The Principles for Responsible Investment (PRI) will pare down its reporting requirements and ask signatories to explain their sustainability objectives as part of its new strategy.
The UN-backed body, which now has around 5,000 members across 100 countries, has announced the results of a consultation on its goals for the next three years.
Its CEO, David Atkin, told IPE that the PRI needed to update its approach to keep up with changes to its membership and broader developments in sustainable finance.
Atkin said: “Fifty per cent of our signatories have joined in the last four years. That means you’ve got a whole lot of signatories that are on a steep learning curve.”
As a result, the PRI decided not to raise the bar for those seeking to join the body. Instead, it will introduce three ‘progression pathways’, which offer different options for an institution wanting to demonstrate its credibility as a responsible investor.
“Our members have been clear that they like the fact the PRI is global, and addresses all areas of sustainability, and all types of investor,” said Atkin. “But that we need to better recognise the choices available to different entities, and the restrictions they face – not everyone should be pulling the same levers to achieve their status as a responsible investor.”
Distinguishing between investment objectives
Some asset managers have become frustrated recently at being held to the same standards as asset owners when it comes to sustainability.
Last year, the PRI’s head of sustainable systems, Nathan Fabian, acknowledged that this expectation had become one of the key stumbling blocks for the Net Zero Asset Managers’ initiative (NZAM), which has seen a number of big names exit amid accusations that the project undermines anti-trust rules in the US.
Fabian said: “The idea that a manager with a corporate ownership, who serves millions of different individual clients, can set its own 2050 target and faithfully implement that – supposedly on somebody’s behalf – was frankly never going to work.”
The PRI directly supports both NZAM and its counterpart for pension funds: the Net Zero Asset Owner Alliance.
Fabian urged the market to take a “clear-eyed view of the different roles of ultimate investors and those who are managing or advising on their money”.
PRI’s decision to introduce pathways is an attempt to push investors to be more categorical about their institutions’ approach to the topic.The first pathway is for investors that see responsible investment as solely about identifying the risks and opportunities posed by environmental, social and governance issues.
The second also includes the pursuit of sustainability outcomes in the wider world, as a means of mitigating portfolio-level risks.
The third pathway is for those who also want to contribute to environmental and social goals for non-financial reasons.
“Whichever pathway you choose, we will set out what you need to do to be a better responsible investor in that context,” explained Atkin, adding that there will be three stages to each one.

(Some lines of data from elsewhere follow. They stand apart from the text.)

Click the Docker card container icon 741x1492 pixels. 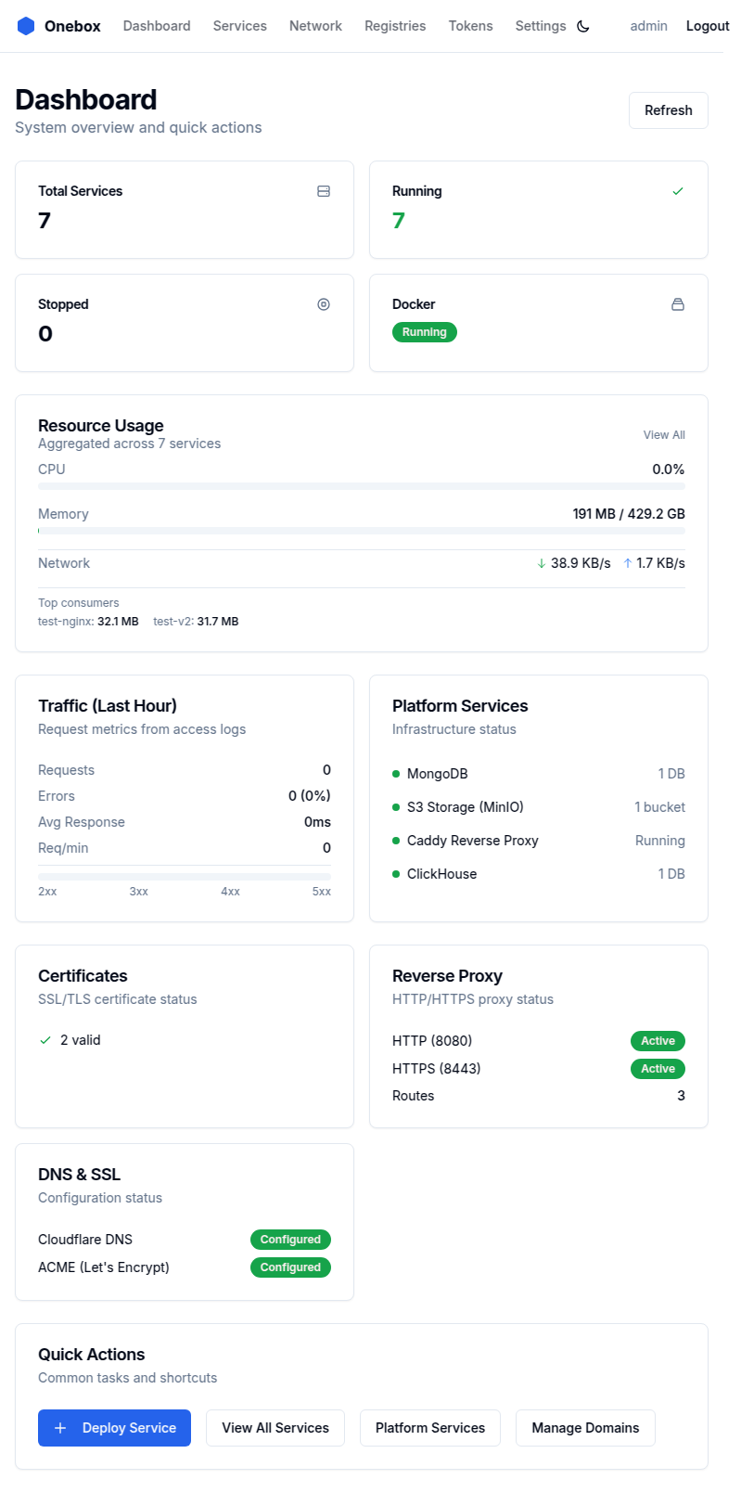pos(678,304)
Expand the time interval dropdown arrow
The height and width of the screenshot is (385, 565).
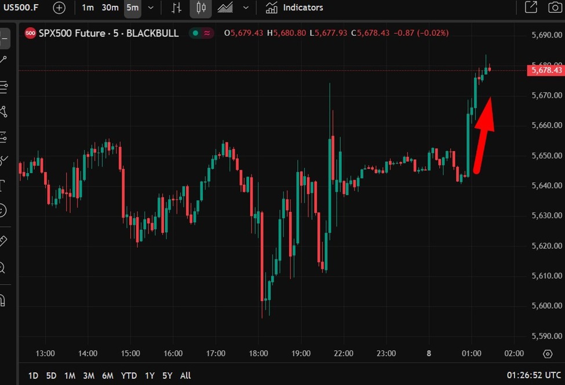click(x=151, y=8)
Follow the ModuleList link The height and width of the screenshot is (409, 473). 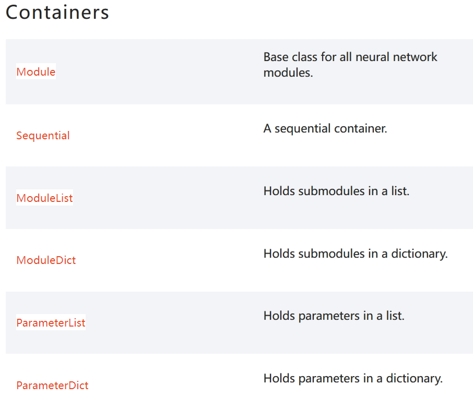click(45, 198)
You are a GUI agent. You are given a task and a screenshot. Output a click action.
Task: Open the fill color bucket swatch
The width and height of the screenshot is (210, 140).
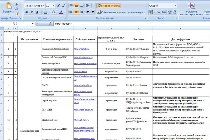point(54,12)
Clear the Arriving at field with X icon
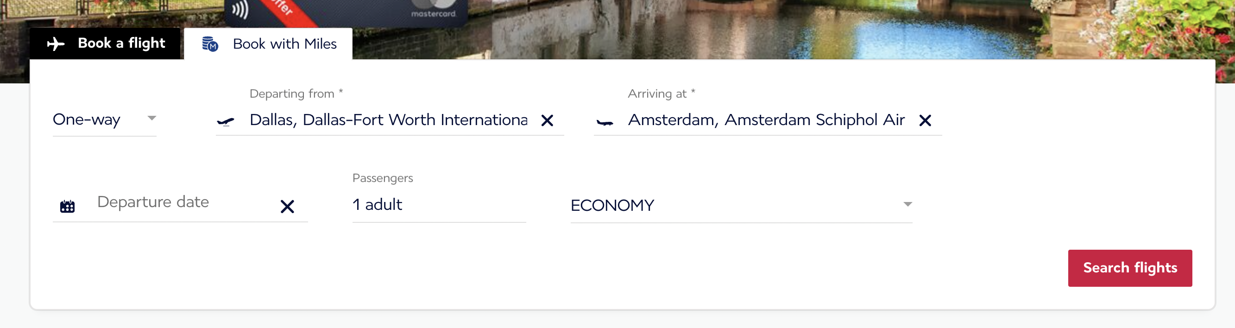 click(x=925, y=120)
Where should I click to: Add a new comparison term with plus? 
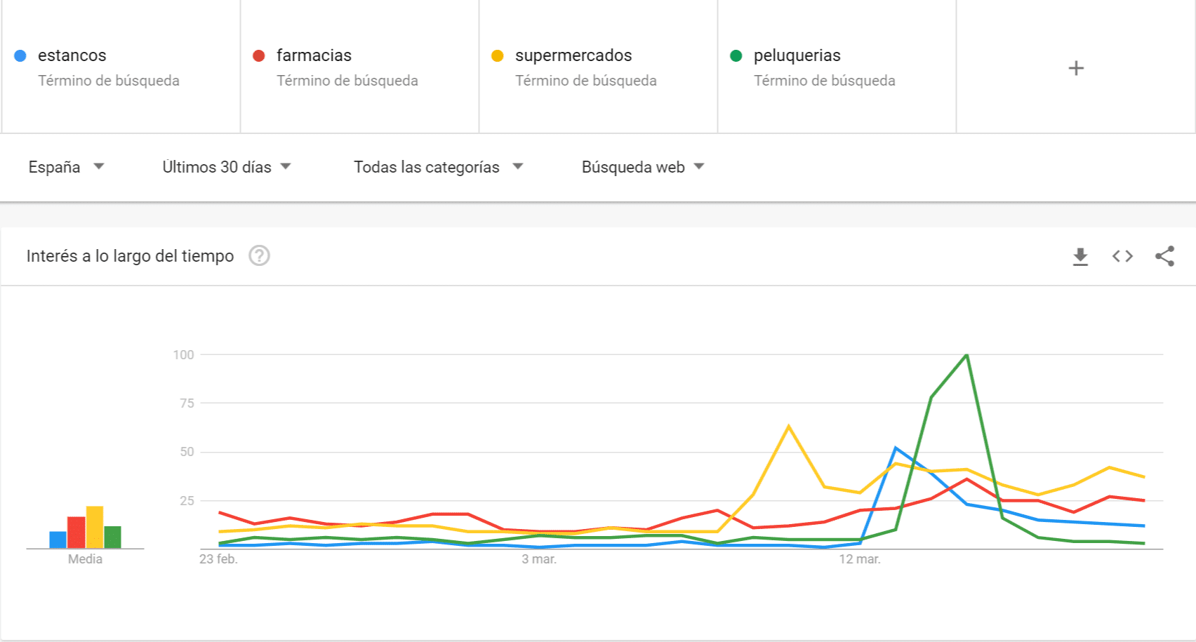[x=1075, y=68]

The pathways are voluntary, and the PRI aims to get half of its relevant signatories to choose one over the next three years.
In a preliminary survey, 30% of investor members said they were aligned with each of the first two pathways, with the remaining 40% identifying as aligned with the third.

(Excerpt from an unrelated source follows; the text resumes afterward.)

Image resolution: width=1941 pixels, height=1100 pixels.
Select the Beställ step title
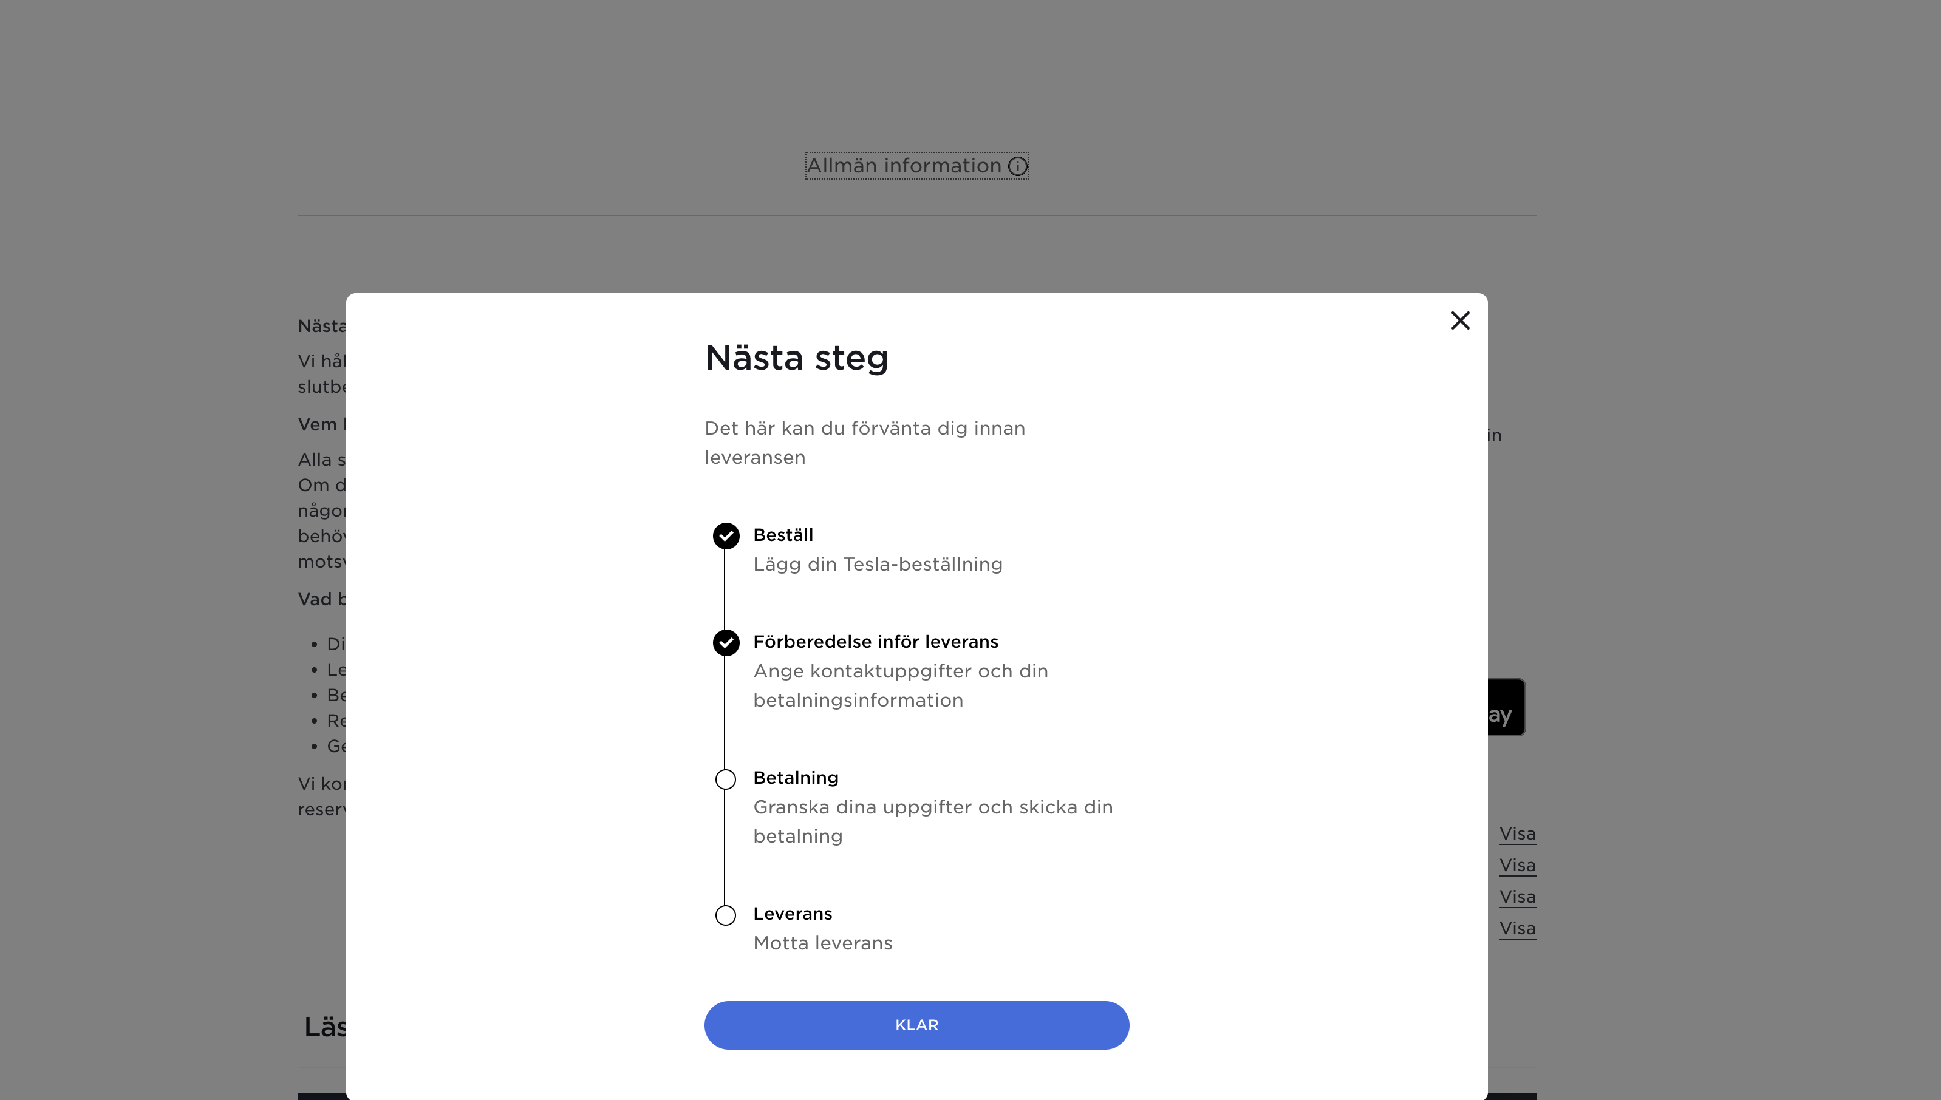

Information about which pathway an entity chooses, and how it is progressing towards best practice, will remain confidential.
“What [signatories] choose to do with the information is up to them,” said Atkin. “We would imagine that asset owners would ask their managers which pathway they have chosen, and how they are progressing, when awarding a mandate – to make sure there is alignment between their expectations.
“But it’s the role of the marketplace to do that. The PRI isn’t marking anyone’s homework. We’re just providing the information they need.”
Streamlined reporting
The PRI will also pare down its reporting obligations as part of the overhaul. Atkin noted that regulators around the world were introducing ESG disclosure requirements that were beginning to fulfil the same role as PRI’s lengthy annual reports.To avoid duplication, the body will announce a new reporting cycle in coming weeks.
“It’s very clear that signatories want something that’s not annual, and we will enable that going forward,” he told IPE, adding that the number of indicators will also be reduced. Signatories will continue to be delisted if they don’t fulfil the new, reduced reporting requirements, or if the PRI upholds a complaint that a member has breached its six principles.